Case was also known to be a pioneer dentist in relation to prosthetic correction of cleft palate. In one of the papers he published in 1885 called A Method For Producing the Kingsley Cleft Palate Velum, he described a Velum Obturator that could be used in children who have cleft lip and palate. This obturator was self-sustaining and it restored the function of the soft palate and allowed the wearer to speak correctly.

==Controversy with Edward Angle==
Throughout his career, Case was known to have ideas that were opposite to Edward Angle. Primarily, both these figures were divisive due to their views on extraction of teeth vs non-extraction of teeth when treating malocclusions in the speciality of orthodontics. The entire controversy between Angle and Case started when Angle claimed that the use of Intermaxillary elastics were first used by Henry Albert Baker, as opposed to first used by Case. Case claimed that in 1890 he started using the elastics first when he reported this use to Chicago Dental Society and Columbian Dental Congress in 1893.

Martin Dewey was known to practice orthodontics without doing any extractions. At the annual meeting of National Dental Association in 1911, later known as American Dental Association, Case and Mathew Cryer had a debate against Angle, Martin Dewey, Albert H. Ketcham who represented the "New School" at the Extraction Debate of 1911. During this debate. Case presented an article called The question of Extraction in Orthodontia which was followed by discussions by different orthodontists. Case's premise later inspired Charles Tweed in the 1940s to promote premolar extraction and extraction as the ideal way to prepare a patient for orthodontic treatment: 4 healthy adult premolars are extracted and the rest of the teeth are pulled back with rubber bands. Premolar extraction rose to popularity in the 1970s, when up to 60% percent of all patients were routinely treated with the Tweed technique. At the same time, it was observed in research published in the AJO-DO that this technique led to the retrusion of the jaws, "flattened" profile, and reduced vertical dimension.

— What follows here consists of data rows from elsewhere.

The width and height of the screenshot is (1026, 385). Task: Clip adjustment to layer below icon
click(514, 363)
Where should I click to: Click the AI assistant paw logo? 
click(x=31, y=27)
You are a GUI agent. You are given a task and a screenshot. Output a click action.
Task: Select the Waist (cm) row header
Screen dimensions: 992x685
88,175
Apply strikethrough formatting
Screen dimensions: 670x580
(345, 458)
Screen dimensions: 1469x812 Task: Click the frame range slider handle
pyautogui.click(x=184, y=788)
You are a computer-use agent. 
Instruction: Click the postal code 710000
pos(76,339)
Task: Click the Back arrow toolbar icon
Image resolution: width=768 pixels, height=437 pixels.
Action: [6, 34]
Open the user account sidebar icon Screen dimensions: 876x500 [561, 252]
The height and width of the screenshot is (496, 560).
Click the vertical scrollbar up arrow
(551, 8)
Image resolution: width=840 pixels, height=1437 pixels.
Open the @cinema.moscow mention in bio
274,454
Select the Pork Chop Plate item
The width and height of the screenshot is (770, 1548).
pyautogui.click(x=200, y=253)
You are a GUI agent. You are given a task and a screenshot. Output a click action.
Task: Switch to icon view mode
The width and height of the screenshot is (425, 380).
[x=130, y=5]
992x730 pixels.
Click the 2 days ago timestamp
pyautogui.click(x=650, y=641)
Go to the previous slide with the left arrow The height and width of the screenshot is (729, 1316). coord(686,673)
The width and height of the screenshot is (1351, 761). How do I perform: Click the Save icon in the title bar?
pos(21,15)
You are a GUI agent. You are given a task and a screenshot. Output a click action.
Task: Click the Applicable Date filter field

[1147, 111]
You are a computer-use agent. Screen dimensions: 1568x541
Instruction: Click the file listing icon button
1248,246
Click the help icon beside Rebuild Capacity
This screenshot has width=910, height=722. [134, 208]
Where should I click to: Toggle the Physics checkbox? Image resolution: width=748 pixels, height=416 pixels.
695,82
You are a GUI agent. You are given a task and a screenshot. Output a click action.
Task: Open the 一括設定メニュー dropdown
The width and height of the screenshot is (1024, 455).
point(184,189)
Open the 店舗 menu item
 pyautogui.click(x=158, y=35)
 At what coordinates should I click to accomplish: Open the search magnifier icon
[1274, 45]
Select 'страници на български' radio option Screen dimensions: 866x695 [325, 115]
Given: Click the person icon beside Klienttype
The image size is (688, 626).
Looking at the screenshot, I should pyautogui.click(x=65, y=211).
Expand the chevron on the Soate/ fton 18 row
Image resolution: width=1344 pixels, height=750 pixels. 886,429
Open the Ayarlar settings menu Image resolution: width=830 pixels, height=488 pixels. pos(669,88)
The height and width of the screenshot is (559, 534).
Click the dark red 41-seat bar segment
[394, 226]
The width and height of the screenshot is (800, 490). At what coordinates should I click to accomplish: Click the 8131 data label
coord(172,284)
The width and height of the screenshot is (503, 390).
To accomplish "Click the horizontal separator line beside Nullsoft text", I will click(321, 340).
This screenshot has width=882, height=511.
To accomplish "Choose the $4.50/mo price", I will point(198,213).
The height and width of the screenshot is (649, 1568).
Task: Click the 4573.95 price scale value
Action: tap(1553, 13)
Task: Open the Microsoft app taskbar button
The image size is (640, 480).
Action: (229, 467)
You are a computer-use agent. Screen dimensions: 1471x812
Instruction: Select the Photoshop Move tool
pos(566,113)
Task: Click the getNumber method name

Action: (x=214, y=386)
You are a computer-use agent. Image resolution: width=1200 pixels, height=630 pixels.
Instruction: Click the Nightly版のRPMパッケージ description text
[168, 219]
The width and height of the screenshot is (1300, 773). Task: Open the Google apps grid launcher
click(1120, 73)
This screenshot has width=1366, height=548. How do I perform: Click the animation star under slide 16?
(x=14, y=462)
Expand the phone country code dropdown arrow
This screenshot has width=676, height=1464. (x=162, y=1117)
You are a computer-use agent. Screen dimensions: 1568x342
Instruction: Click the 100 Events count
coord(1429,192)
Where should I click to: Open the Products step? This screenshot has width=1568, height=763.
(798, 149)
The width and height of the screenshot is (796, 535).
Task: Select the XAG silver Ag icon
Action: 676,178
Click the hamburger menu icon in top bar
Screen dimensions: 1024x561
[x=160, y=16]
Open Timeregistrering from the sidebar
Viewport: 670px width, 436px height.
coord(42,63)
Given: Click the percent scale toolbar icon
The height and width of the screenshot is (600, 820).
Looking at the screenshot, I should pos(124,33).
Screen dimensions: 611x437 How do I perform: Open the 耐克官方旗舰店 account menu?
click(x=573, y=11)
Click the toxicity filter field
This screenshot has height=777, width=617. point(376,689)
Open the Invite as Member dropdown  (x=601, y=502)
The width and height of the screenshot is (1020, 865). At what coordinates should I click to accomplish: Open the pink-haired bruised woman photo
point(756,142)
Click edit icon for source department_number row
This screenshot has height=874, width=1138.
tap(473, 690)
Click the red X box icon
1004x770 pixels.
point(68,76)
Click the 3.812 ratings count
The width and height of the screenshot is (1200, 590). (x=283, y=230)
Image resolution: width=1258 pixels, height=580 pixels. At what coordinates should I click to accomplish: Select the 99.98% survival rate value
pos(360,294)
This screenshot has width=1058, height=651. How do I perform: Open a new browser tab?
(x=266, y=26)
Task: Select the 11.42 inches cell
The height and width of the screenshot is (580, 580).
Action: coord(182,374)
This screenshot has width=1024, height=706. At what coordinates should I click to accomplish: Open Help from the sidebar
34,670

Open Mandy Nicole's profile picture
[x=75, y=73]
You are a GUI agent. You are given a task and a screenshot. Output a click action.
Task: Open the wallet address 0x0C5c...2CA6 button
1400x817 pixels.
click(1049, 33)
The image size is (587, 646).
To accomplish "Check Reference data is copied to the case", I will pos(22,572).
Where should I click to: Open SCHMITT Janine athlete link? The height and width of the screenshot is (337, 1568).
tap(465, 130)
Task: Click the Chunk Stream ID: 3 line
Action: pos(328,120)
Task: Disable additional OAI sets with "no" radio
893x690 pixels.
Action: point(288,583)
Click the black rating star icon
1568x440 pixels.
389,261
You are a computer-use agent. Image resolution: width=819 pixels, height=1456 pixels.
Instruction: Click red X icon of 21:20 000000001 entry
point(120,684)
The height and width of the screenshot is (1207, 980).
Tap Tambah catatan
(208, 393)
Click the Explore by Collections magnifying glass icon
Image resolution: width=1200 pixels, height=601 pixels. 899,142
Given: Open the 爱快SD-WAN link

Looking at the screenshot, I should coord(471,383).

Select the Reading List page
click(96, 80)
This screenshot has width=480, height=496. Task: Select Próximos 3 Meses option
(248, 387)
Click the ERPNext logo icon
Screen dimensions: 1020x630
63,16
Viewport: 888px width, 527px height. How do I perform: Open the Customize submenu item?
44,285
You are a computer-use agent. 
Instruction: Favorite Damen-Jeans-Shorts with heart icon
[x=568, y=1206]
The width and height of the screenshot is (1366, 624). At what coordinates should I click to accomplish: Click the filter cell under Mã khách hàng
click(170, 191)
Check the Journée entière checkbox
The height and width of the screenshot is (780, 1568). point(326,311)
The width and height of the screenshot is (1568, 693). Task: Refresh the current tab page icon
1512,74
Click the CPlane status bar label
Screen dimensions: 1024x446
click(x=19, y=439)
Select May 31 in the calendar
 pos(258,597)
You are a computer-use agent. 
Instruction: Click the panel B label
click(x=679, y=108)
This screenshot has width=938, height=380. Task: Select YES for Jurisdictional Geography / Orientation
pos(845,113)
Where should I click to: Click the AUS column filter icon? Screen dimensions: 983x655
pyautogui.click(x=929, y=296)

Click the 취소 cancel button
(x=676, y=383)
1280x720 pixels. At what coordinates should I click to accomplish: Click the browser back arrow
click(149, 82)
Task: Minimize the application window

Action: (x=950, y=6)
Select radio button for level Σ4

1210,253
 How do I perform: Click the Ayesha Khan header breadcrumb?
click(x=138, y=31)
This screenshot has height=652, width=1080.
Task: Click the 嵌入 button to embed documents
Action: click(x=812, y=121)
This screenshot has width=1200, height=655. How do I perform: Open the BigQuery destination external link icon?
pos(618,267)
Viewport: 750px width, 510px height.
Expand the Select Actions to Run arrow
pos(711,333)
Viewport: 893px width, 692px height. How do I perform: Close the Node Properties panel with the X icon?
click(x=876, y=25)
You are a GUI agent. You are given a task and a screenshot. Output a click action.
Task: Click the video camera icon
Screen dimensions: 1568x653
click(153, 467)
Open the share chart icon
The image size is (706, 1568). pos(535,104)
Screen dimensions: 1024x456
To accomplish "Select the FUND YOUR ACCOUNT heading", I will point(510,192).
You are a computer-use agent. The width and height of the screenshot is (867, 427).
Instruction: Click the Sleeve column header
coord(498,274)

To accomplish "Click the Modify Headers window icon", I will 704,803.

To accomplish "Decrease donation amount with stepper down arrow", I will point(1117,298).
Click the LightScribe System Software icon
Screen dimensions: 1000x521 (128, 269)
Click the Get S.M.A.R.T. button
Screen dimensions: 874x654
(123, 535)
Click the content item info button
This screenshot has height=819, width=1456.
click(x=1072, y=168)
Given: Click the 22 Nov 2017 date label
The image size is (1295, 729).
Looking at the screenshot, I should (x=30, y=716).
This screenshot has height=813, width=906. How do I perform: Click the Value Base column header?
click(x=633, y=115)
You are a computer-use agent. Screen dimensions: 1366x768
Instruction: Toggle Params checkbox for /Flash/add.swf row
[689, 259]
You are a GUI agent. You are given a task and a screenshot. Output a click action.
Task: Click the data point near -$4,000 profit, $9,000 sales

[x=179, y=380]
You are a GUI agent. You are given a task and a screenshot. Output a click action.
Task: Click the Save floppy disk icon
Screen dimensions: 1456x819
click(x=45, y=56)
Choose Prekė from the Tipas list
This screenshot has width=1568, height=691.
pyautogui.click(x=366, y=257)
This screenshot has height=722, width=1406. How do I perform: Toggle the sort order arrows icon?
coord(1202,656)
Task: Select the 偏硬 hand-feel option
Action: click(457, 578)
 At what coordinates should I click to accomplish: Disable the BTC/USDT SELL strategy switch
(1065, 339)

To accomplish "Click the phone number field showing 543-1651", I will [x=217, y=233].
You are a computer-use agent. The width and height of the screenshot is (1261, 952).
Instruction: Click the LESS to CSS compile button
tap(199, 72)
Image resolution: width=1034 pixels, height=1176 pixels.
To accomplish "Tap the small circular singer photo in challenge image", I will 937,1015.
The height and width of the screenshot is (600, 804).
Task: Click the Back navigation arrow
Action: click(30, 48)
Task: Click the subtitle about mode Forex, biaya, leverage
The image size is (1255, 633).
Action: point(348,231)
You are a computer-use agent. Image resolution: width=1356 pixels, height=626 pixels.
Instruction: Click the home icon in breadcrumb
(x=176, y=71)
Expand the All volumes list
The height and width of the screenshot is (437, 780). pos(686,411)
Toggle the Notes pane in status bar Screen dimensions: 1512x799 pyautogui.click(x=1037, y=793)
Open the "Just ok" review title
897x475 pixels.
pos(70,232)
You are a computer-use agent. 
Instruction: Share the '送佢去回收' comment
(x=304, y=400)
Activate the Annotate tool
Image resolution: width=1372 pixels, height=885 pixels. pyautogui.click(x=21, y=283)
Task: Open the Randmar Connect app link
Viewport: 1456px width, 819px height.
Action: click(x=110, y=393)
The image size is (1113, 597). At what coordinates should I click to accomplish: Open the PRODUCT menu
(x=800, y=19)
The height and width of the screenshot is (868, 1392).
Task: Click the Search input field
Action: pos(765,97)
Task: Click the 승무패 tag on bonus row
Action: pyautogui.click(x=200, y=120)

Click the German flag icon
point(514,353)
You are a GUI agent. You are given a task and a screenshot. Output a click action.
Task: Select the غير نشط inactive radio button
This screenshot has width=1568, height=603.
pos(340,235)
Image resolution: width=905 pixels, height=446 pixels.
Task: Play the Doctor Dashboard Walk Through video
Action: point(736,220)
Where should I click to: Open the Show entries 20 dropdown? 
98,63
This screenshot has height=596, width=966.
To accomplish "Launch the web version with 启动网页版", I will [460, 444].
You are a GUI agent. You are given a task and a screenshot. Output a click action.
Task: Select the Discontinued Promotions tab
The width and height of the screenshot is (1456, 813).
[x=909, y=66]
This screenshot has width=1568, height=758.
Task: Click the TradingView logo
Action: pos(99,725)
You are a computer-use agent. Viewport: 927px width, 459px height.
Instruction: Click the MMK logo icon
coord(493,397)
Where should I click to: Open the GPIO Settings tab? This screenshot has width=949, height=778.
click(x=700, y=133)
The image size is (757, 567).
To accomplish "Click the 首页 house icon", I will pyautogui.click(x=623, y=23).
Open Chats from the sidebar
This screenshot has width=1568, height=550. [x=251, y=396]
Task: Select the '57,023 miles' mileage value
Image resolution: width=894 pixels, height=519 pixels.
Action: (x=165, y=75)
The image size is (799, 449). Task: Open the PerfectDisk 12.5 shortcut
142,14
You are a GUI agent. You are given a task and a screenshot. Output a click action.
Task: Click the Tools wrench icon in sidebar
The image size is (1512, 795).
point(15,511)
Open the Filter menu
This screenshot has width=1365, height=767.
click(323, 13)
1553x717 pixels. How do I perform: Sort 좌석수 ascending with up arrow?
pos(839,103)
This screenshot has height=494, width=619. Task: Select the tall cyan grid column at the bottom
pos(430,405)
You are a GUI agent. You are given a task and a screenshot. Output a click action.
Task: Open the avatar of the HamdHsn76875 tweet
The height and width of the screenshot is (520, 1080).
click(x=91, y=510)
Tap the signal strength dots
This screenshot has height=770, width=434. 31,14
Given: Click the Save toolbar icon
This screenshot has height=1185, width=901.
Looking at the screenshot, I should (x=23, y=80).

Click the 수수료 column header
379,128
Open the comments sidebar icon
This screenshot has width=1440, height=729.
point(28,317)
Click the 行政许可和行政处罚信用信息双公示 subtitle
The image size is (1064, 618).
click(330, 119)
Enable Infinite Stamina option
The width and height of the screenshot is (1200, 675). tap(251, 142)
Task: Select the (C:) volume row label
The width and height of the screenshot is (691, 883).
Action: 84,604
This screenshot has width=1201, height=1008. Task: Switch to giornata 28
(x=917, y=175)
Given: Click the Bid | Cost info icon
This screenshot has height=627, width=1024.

The controversy about extraction reached its peak in 1986 when a young woman sued her orthodontist for the "mutilation" of her face due to the extraction treatment, and the severe jaw pained it caused (cf Susan Brimm case). Plaintiff Susan Brimm was awarded 1.3 million dollars for the damage caused by this by then standard orthodontic procedure. In panic about what this jury conclusion would mean for the rising orthodontic specialty's reputation, and to ward off copy-cat lawsuits, the American Association of Orthodontists (AAO) commissioned and paid for research articles that established that the "jaw joint has nothing to do with the teeth." These research articles are required reading in US orthodontic schools as of 2023, and orthodontists today tend to believe that this commissioned "high quality evidence" disproves that extraction/retraction can cause temporomandibular disorder.

Despite the AAO's persistent claims that extraction/retraction cannot cause jaw joint problems, the AAO encouraged the lowering of the extraction rate. From 70% of all cases in the US, extraction use dropped to 25% of all cases immediately after the Brimm verdict.

In other parts of the world, the Calvin-Tweed extraction method is still used in up to 80% of orthodontic cases, and Tweed and Case are celebrated as pioneers in the field. This despite the fact that a 2022 peer-reviewed study on the topic has confirmed that extraction orthodontic treatment changes mandibular kinematics (movement and position) and may be a risk for temporomandibular disorder.